As a first step, convert to cylindrical coordinates. The equation [tex]x^2+y^2=9=3^2[/tex] is a clue to set
[tex]x=3r\cos\theta[/tex]
[tex]y=3r\sin\theta[/tex]
then have [tex]0\le r\le1[/tex] and [tex]0\le\theta\le2\pi[/tex]. Meanwhile, the plane equation tells you to use
[tex]4x+4y+z=16\implies z=16-12r\cos\theta-12r\sin\theta[/tex]
So we parameterize the part of the plane within the cylinder with the vector-valued function
[tex]\mathbf s(r,\theta)=(3r\cos\theta,3r\sin\theta,15-12r\cos\theta-12r\sin\theta)[/tex]
The surface integral giving the area of the surface is
[tex]\displaystyle\iint_{\mathcal S}\mathrm dS[/tex]

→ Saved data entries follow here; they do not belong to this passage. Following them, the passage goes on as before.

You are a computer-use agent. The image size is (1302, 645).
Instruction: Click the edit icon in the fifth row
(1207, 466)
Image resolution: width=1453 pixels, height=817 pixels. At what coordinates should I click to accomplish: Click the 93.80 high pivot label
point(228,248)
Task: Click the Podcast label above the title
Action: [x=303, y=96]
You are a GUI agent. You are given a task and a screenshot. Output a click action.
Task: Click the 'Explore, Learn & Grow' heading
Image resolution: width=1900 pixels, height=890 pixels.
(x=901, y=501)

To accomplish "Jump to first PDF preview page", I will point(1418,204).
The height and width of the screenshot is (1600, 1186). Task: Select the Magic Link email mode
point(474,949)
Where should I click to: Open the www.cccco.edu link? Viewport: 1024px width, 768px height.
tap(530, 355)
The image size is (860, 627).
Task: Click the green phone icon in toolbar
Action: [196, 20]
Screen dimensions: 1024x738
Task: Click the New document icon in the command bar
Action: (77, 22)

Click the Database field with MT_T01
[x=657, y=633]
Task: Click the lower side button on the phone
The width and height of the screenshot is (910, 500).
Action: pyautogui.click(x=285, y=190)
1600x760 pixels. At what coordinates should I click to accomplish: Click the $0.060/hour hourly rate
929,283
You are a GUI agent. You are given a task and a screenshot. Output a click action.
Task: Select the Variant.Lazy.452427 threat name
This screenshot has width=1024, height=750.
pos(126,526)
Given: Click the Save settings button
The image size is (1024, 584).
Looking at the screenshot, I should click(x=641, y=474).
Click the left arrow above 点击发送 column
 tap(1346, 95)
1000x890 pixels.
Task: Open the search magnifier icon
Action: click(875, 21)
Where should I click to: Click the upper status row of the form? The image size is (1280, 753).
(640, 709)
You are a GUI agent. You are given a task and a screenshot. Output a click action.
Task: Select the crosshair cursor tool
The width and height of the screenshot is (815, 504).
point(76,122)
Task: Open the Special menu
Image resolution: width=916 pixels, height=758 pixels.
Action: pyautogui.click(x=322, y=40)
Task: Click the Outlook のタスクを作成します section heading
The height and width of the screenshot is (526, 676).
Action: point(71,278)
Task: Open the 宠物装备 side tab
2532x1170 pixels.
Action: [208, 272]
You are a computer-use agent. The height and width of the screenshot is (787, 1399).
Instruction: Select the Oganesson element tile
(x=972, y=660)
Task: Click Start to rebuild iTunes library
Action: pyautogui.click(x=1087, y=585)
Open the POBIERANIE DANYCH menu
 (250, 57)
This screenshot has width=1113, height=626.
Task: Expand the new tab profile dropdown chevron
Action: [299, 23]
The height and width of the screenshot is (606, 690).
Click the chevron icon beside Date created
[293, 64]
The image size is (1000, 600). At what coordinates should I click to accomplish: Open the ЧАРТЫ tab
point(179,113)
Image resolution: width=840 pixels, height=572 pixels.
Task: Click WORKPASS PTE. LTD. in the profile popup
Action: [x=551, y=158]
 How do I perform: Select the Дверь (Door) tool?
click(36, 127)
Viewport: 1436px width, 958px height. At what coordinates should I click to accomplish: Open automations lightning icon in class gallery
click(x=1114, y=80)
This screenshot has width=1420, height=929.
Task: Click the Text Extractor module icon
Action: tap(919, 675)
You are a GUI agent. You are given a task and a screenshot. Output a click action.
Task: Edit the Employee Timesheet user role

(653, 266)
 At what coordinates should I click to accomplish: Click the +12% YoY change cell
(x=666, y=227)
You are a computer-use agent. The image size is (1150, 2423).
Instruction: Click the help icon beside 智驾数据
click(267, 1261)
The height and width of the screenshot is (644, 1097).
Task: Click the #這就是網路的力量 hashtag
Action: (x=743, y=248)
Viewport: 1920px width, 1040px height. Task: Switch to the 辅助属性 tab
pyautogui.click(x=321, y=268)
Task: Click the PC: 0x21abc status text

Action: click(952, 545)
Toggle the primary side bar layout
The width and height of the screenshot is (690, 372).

where [tex]\mathcal S[/tex] denotes the surface in question, and the surface element [tex]\mathrm dS[/tex] is
[tex]\mathrm dS=\left\|\dfrac{\partial\mathbf s}{\partial r}\times\dfrac{\partial\mathbf s}{\partial\theta}\right\|\,\mathrm dr\,\mathrm d\theta[/tex]
We have
[tex]\dfrac{\partial\mathbf s}{\partial r}=(3\cos\theta,3\sin\theta,-12(\cos\theta+\sin\theta))[/tex]
[tex]\dfrac{\partial\mathbf s}{\partial\theta}=(-3r\sin\theta,3r\cos\theta,12r(\sin\theta-\cos\theta))[/tex]
[tex]\implies\mathrm dS=\|(36r,36r,9r\|\,\mathrm dr\,\mathrm d\theta=9\sqrt{33}r\,\mathrm dr\,\mathrm d\theta[/tex]
So the area is
[tex]\displaystyle\iint_{\mathcal S}\mathrm dS=9\sqrt{33}\int_{\theta=0}^{\theta=2\pi}\int_{r=0}^{r=1}r\,\mathrm dr\,\mathrm d\theta=18\sqrt{33}\,\pi[/tex]